L O A D I N G

CRISTO REDENTOR (1931-1981)

O Cristo Redentor no Corcovado foi inaugurado no dia 12 de outubro de 1931, Solenidade da Padroeira do Brasil, Nossa Senhora Aparecida. Para o Cardeal-Arcebispo, Dom Sebastião Leme da Silveira Cintra (1882-1942), não deveria ser uma estátua entre tantas que enfeitavam nossos parques e jardins. Haveria de ser a imagem de Jesus que traduzisse a fé católica.

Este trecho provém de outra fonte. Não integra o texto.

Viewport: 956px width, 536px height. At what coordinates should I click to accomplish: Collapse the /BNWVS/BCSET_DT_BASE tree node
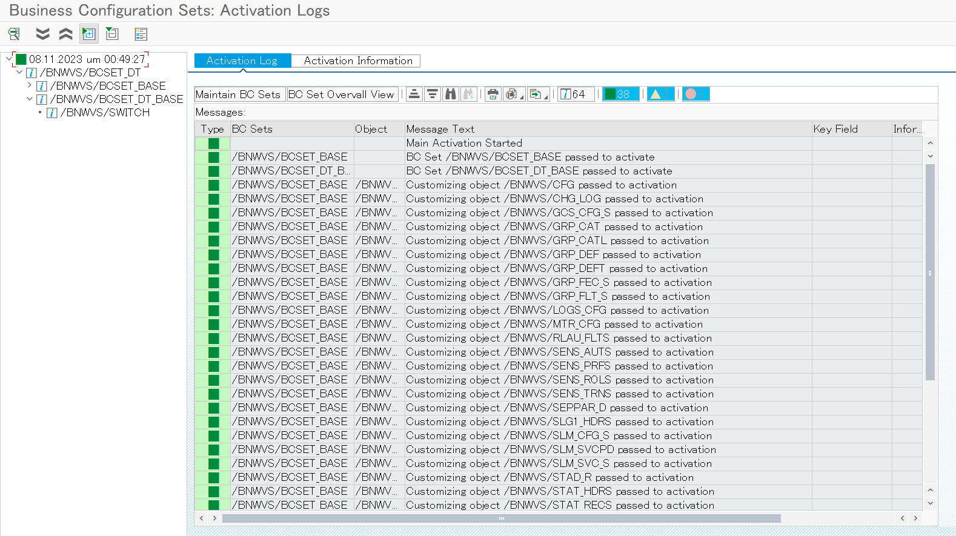tap(29, 99)
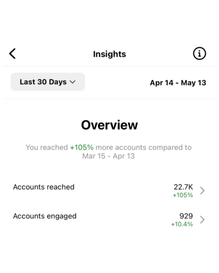This screenshot has width=219, height=273.
Task: Click the chevron beside Last 30 Days
Action: click(x=72, y=82)
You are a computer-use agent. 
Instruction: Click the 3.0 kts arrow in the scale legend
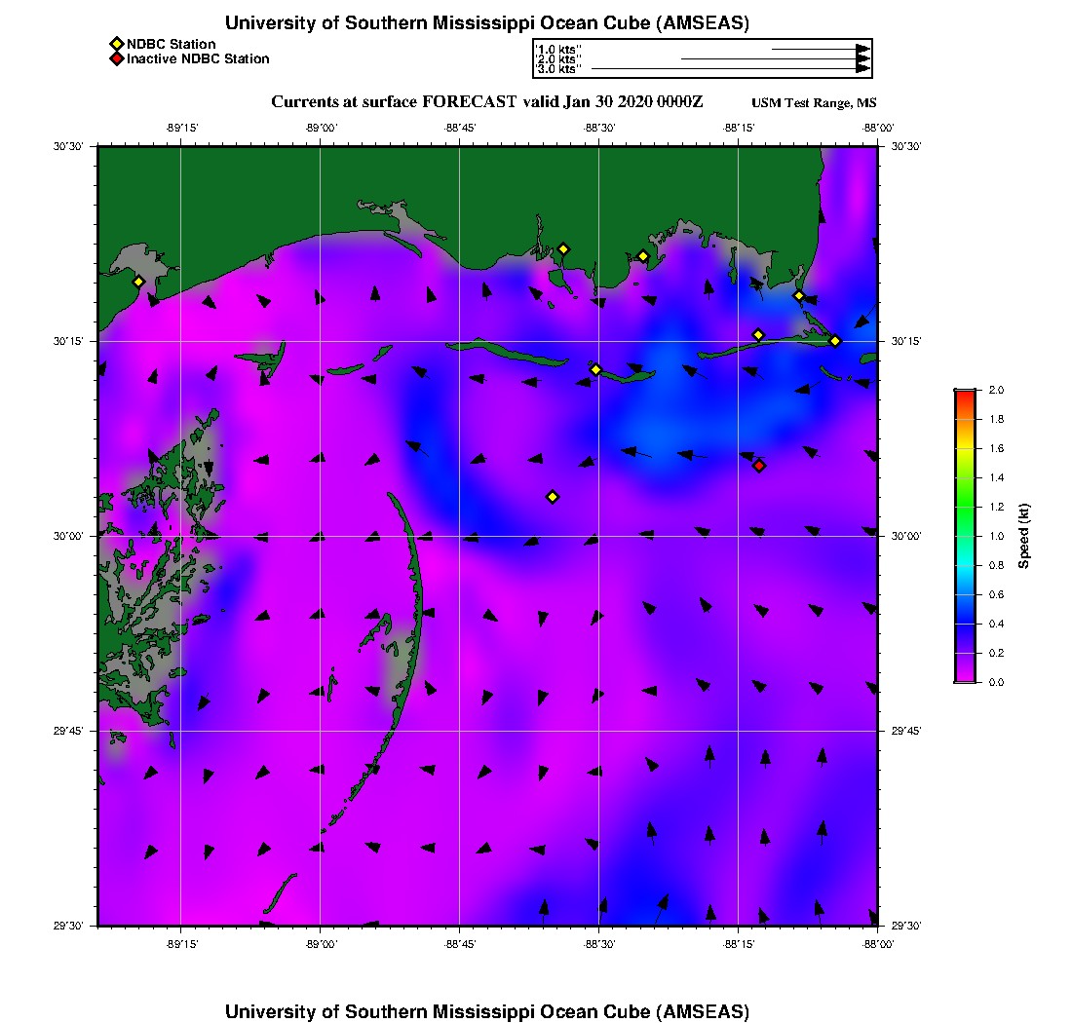pyautogui.click(x=729, y=69)
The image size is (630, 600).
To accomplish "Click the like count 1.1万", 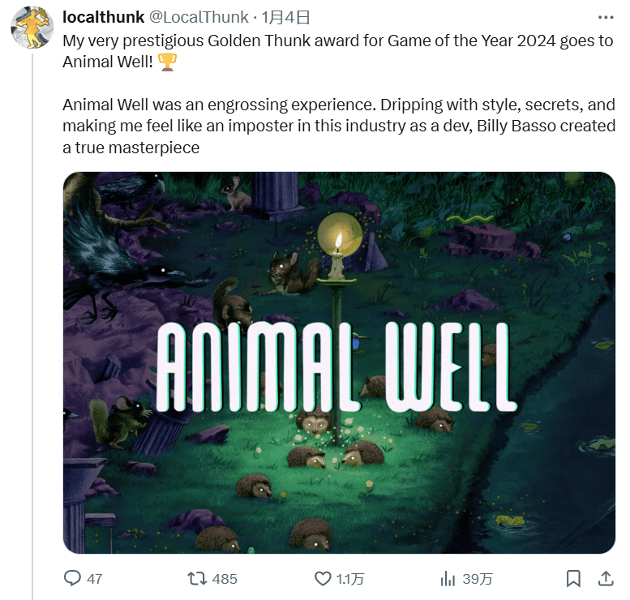I will (x=350, y=579).
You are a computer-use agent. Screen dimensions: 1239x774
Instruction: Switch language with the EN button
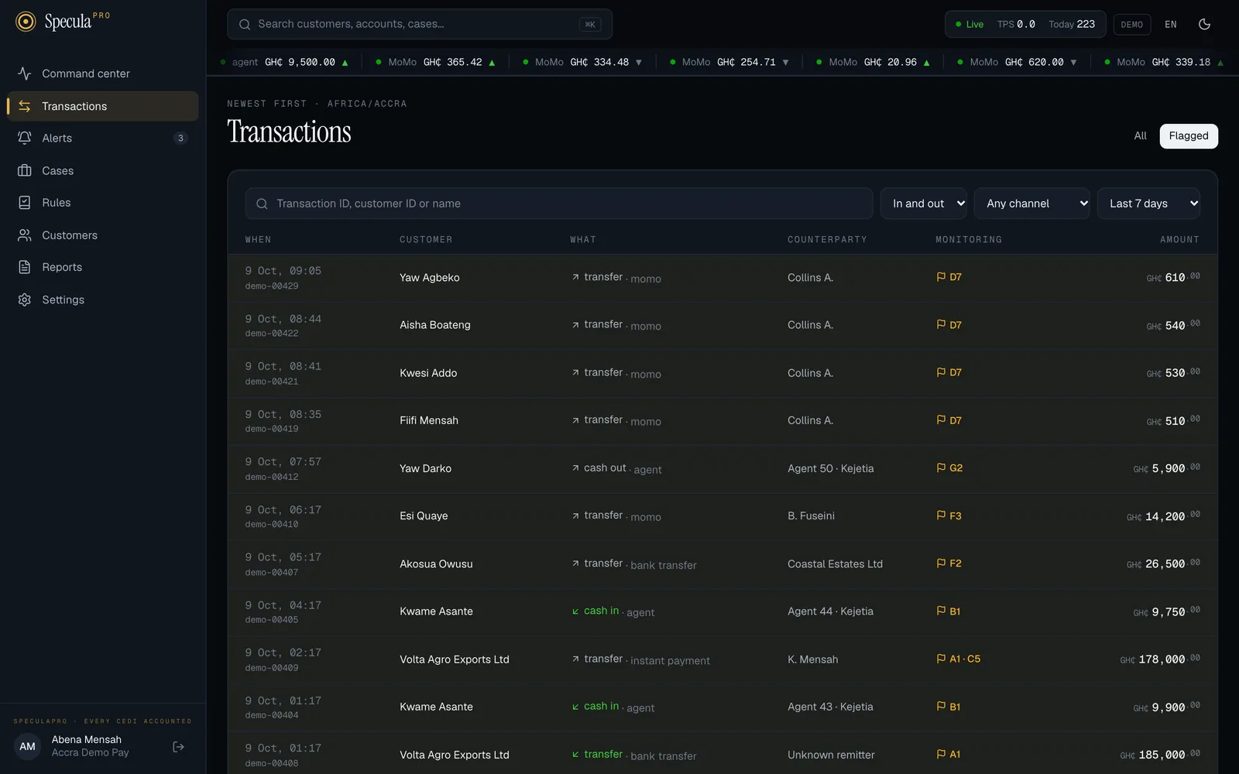coord(1171,24)
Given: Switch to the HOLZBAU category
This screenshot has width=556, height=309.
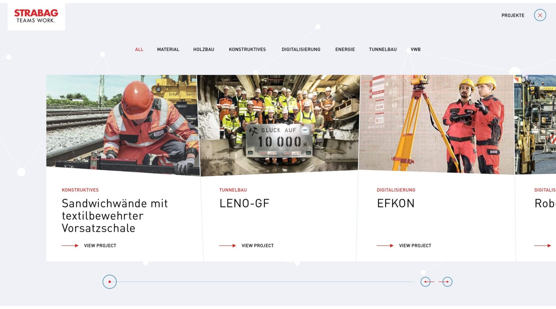Looking at the screenshot, I should point(203,50).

Quanto à obra, ela é coletiva. Foi concebida pelo engenheiro brasileiro Heitor da Silva Costa, construída em colaboração com o escultor francês Paul Landowiski e seu compatriota o engenheiro Albert Caquot. A face é do escultor romeno Gheorghe Leonida. Para financia-la, houve a participação da população brasileira, sobretudo, dos cariocas e habitantes da então Capital da República.  O Cardeal interferiu apenas pela inclusão do coração, na imagem, levemente esculpido, a significar a união do divino e do humano em Cristo. No ato da bênção solene, consagrou ao Coração do Homem-Deus a Nação Brasileira.  

 Dom Leme era um líder empreendedor. À sua liderança devemos, além do Cristo Redentor, o Centro Dom Vital, a Pontifícia Universidade Católica do Rio de Janeiro, a Obra da Adoração Perpétua e a Fazenda das Arcas do Seminário, em Itaipava.

Não havia ainda o diálogo religioso e ecumênico. Por isso, a imagem sofreu críticas e rejeições da Convenção Batista Brasileira como sendo promoção da idolatria do catolicismo romano. No entanto, teve apoio da maioria da população da então Capital Federal. Contribuiu, financeiramente, a pedido do Arcebispo. A propósito, por ocasião da comemoração dos seus 80 anos, Nelson Motta na crônica intitulada ‘Os Milagres do Cristo’ ponderou sobre as possíveis dificuldades se ela fosse erigida hoje: “certamente o Ibama e a Secretaria do Meio Ambiente não autorizariam a obra, pelos distúrbios que o gigantesco corpo estranho provocaria na fauna e na flora do Corcovado, pelas luzes e pelo movimento de pessoas que assustariam os animais silvestres, pelo abalo que provocaria no ecossistema, pela interferência na paisagem natural das montanhas emoldurando a Baía de Guanabara”. Enfim, arrematou e concluiu com boa dose de fina ironia: “Sob protestos das outras religiões e dos ateus, o Cristo Redentor teria de ser construído na Barra” (In: Revista Veja Especial, n. 2238, p. 90).

A imagem já compõe a Cidade do Rio de Janeiro juntamente com o bondinho do Pão de Açúcar. Embora o renomado arquiteto Oscar Niemeyer não apreciasse seu estilo Art Déco, os turistas a consideram bela, imponente e leve. Para muitos, indica recepção e acolhida ao visitante. Para os católicos, o Redentor abençoa a Cidade. Detalhe: com seu Corpo em cruz.

De dia, nublada ou iluminada pelo sol e, à noite, transfigurada de luz artificial, a imagem parece nos dizer: “Eu sou a luz do mundo. Quem me segue não andará nas trevas, mas terá a luz da vida” (Jo 8, 12).

Antes da pandemia, o Redentor recebia cerca de dois milhões de visitantes por ano que se admiram da vista da Cidade. São João Paulo II foi o mais ilustre, em 2 de julho de 1980. Acolhido como sendo o “João de Deus”, igualmente acolheu os habitantes do Rio. Na ocasião, do alto do Corcovado, pronunciou palavras inesquecíveis: “que cada homem possa encontrar Cristo, a fim de que Cristo possa percorrer com cada homem os caminhos da vida”.

 A esperança é que sendo a população imunizada, o Cristo Redentor volte a ser visitado sem restrições, o carioca possa trabalhar e divertir-se como antes da pandemia. Possa cantar e sorrir, apesar de tudo que o faz vulnerável e menos feliz. De fato, a vocação do Rio é o riso.